Furthermore, we tested our method and RF-Score on the exactly same family test sets as Cheng et al. [48] used in their work, including HIV protease (112 complexes), trypsin (73 complexes), carbonic anhydrase (44 complexes) and thrombin (38 complexes). By excluding the samples in each family test set, the generic model by our method and RF-score were respectively constructed using the remaining complexes from PDBbind V2012 as the training set. The training set and test set are non-overlapping but the training set contains the target complexes as well so the comparison is fair and valid as the classical scoring functions also include the target in their training set. The prediction results of our method and RF-Score along with the selected classical scoring functions listed by Cheng et al. are shown in Table 4. The prediction results for the selected classical scoring functions shown in Table 4 were extracted from Cheng et al. [48]. From Table 4, RF-Score and our method do not perform better than other classical scoring functions in every family target and our generic model only gives the best performance on the HIV protease test set, which is consistent with the conclusion by Cheng et al. that the performance of each method is case-dependent because different target protein families have the different intrinsic characteristics. However, the comparison was carried out between only our generic model and other methods. Because the prediction model was trained using functionally and structurally diverse protein–ligand complexes but test on one particular family target, the generic model would weaken the specificity of one particular family target, so the performance of such a model on complexes of this particular protein type would be probably poor. In fact, a satisfactory result has been achieved when we used the family-specific model by our method for each family test set, as shown in Fig. 3. According to the comparison results from Fig. 3 and Table 4, the main conclusion was further addressed that individual representation for each protein family is necessary and it is more reasonable to construct the individual prediction model for a protein family rather than generic model of diverse protein families.

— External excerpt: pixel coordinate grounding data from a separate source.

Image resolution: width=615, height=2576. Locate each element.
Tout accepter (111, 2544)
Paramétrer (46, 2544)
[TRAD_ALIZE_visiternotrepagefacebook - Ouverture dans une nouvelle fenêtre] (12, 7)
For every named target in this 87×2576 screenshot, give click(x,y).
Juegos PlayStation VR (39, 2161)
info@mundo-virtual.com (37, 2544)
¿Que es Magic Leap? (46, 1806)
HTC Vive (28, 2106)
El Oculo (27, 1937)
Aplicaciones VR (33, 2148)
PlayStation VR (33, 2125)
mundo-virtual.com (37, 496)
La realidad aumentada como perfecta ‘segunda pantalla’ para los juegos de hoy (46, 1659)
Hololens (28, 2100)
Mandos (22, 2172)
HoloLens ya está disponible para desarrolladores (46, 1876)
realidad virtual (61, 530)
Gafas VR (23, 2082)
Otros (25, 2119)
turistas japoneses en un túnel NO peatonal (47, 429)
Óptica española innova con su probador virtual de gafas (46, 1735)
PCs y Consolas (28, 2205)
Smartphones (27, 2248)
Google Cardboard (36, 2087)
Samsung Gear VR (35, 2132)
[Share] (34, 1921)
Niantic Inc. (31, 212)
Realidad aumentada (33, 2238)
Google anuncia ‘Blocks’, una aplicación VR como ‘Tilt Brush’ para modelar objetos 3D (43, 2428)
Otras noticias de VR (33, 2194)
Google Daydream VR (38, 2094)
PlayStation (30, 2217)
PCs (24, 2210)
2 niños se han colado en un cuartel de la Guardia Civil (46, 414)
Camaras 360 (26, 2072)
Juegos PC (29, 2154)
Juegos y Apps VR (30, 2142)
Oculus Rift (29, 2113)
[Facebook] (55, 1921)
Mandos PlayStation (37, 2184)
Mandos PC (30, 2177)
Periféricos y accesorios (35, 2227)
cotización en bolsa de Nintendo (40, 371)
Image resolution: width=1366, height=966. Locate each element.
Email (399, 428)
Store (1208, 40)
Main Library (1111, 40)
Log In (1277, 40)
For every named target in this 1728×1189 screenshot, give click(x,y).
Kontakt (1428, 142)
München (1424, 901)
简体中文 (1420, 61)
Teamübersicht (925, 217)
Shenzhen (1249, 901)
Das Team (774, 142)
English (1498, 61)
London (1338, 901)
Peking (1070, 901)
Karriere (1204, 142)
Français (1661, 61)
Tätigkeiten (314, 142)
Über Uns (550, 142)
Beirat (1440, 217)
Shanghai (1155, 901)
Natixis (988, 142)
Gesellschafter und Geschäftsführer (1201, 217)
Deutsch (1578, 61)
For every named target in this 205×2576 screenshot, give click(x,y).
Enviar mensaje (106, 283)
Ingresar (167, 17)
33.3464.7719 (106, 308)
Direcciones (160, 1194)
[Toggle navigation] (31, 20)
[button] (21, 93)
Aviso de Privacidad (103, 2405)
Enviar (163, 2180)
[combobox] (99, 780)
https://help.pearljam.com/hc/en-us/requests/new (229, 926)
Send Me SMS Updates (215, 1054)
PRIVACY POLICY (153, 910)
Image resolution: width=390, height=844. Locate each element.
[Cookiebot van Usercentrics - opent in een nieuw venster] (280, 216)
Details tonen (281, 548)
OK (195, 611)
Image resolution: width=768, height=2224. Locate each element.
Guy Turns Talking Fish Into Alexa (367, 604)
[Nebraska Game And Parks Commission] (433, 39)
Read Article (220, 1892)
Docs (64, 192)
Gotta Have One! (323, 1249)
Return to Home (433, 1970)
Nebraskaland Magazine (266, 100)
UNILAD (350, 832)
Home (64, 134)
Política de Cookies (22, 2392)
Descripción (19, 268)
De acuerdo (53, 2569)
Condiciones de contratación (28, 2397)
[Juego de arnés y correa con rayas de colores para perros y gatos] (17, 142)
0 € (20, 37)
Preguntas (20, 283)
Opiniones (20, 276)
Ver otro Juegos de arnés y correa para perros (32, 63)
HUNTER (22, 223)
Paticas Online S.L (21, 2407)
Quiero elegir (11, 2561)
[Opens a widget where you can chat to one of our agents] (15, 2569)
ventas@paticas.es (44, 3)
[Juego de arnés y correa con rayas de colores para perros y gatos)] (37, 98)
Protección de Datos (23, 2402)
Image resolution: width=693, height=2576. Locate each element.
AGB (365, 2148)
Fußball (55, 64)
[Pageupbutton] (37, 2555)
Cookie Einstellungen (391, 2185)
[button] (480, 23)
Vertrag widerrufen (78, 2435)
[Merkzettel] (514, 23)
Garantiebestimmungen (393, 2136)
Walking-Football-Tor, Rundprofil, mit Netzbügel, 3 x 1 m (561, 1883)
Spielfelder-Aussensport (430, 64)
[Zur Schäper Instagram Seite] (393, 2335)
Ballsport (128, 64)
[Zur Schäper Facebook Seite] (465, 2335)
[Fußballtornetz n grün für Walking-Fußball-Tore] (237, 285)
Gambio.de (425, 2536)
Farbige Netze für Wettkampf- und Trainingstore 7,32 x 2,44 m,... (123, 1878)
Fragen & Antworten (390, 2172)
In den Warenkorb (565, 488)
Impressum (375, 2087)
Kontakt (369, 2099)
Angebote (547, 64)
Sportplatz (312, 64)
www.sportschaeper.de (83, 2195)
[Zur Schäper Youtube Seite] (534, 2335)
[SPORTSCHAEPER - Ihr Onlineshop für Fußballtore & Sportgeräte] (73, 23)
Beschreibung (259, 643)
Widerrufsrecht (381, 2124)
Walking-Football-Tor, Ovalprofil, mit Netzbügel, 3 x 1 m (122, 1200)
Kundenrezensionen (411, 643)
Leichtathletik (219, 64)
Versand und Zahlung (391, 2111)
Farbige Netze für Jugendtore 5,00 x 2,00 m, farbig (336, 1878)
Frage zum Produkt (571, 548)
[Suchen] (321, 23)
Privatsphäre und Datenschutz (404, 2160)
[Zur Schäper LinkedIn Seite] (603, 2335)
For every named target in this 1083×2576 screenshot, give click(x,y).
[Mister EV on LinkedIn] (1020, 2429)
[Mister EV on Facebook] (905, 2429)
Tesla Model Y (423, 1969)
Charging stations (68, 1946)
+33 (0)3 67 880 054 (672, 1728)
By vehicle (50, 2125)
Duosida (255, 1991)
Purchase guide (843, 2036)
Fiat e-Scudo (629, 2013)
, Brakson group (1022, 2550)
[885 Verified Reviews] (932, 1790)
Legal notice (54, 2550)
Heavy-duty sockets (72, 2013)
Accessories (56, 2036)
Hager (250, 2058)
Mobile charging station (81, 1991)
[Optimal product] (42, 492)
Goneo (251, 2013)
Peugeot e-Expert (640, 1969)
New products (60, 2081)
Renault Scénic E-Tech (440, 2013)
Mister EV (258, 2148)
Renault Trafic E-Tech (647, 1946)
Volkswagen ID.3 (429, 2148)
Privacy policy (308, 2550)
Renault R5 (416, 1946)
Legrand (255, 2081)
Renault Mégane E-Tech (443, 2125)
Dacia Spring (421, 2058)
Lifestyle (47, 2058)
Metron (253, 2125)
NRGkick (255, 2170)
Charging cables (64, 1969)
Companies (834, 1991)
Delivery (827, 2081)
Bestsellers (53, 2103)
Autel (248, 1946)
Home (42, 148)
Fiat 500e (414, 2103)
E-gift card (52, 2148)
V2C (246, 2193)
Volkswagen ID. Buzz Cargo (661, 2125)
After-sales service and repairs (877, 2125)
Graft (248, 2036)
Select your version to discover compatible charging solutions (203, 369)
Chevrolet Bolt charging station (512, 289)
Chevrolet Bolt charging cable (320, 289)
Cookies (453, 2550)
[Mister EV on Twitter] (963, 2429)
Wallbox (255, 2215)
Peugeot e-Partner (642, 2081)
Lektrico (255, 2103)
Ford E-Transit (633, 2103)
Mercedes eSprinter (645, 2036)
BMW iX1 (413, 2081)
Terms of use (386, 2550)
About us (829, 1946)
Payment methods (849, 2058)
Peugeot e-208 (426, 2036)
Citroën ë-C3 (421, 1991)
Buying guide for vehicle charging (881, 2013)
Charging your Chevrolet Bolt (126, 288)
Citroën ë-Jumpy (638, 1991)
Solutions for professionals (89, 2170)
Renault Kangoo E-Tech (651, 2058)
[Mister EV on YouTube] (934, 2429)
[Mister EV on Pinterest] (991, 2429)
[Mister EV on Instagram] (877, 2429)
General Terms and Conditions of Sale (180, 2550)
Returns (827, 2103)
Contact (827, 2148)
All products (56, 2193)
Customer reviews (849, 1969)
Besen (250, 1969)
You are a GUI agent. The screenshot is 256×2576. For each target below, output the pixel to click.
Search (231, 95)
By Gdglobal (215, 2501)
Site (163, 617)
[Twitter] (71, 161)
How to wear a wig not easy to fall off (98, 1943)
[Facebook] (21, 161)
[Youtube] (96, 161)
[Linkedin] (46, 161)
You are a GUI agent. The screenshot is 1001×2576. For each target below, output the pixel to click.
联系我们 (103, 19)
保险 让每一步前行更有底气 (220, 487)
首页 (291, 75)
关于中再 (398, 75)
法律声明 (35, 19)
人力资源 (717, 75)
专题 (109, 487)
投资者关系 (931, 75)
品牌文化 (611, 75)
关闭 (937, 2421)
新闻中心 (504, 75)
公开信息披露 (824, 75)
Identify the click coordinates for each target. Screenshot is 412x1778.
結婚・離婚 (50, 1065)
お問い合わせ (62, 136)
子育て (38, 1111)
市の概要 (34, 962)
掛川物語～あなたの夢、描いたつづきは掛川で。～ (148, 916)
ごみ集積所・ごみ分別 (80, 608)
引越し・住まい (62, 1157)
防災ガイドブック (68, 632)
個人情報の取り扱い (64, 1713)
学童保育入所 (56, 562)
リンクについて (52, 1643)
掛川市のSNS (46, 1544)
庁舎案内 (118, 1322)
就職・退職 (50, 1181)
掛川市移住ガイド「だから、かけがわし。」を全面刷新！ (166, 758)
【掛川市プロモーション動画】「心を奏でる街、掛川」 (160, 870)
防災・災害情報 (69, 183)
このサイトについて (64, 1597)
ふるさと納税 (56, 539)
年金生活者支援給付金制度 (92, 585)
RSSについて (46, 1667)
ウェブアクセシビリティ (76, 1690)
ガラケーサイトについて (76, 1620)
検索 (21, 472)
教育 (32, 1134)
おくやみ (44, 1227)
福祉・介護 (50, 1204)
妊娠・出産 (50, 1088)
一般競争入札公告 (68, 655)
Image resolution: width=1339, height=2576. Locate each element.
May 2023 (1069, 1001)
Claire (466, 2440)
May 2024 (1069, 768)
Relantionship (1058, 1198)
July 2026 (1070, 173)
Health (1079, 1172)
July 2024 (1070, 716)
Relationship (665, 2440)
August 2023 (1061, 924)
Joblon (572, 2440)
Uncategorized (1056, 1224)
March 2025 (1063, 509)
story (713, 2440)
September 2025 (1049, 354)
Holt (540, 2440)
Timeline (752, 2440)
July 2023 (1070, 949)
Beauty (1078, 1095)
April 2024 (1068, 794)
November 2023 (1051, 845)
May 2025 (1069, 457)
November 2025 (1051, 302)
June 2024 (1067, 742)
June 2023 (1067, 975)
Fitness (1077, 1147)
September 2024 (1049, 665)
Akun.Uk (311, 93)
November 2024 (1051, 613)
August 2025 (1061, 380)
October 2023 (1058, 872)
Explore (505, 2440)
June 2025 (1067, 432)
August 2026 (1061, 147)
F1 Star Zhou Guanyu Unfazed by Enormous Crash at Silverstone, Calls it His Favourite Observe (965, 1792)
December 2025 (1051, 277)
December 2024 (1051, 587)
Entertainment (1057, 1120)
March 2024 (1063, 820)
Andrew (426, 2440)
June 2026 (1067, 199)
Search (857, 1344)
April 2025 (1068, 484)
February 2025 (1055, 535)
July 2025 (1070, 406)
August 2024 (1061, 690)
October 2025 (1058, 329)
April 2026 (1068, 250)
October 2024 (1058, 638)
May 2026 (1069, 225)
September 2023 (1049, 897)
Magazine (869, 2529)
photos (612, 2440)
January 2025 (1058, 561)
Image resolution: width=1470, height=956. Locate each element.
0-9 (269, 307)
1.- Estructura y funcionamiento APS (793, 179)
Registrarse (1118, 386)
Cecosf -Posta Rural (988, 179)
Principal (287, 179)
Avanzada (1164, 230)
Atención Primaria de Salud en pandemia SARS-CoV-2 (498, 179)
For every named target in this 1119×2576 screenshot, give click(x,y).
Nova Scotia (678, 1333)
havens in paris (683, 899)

Table 4 Performance of our method, RF-Score and other selected classical scoring functions on the four family-specific test sets from PDBbind V2007

Conclusions

In this study, we developed a machine learning method to predict the binding affinity for both family-specific and generic protein–ligand complexes. A comprehensive characterization covering all aspects of each complex was proposed based on descriptors in four blocks of protein sequence, binding pocket, ligand structure and intermolecular interaction. Compared with the scoring function based methods, the machine learning methods have shown some obvious advantages such as easy implementation, fast prediction process and strong predictive ability. Through feature analysis and evaluation, the important features in different family-specific models are different, which indicate the necessity of individual representation for each protein family. Moreover, the prediction results on the external validation show that family-specific models are far superior to the generic models, because family-specific models take the structural and functional specificity of each target family into account. It is practical to develop specific models to improve the accuracy in binding affinity prediction. Finally, comparisons between our method and RF-score were implemented. Both of them used RF to build the prediction model but with different features. The superior performance of our method on the family-specific models indicates that the four blocks of descriptors are more comprehensive for characterizing the family-specific protein–ligand complexes. The good performance of specific models make us believe that our method can be a useful tool for predicting binding affinity of the three family-specific protein families.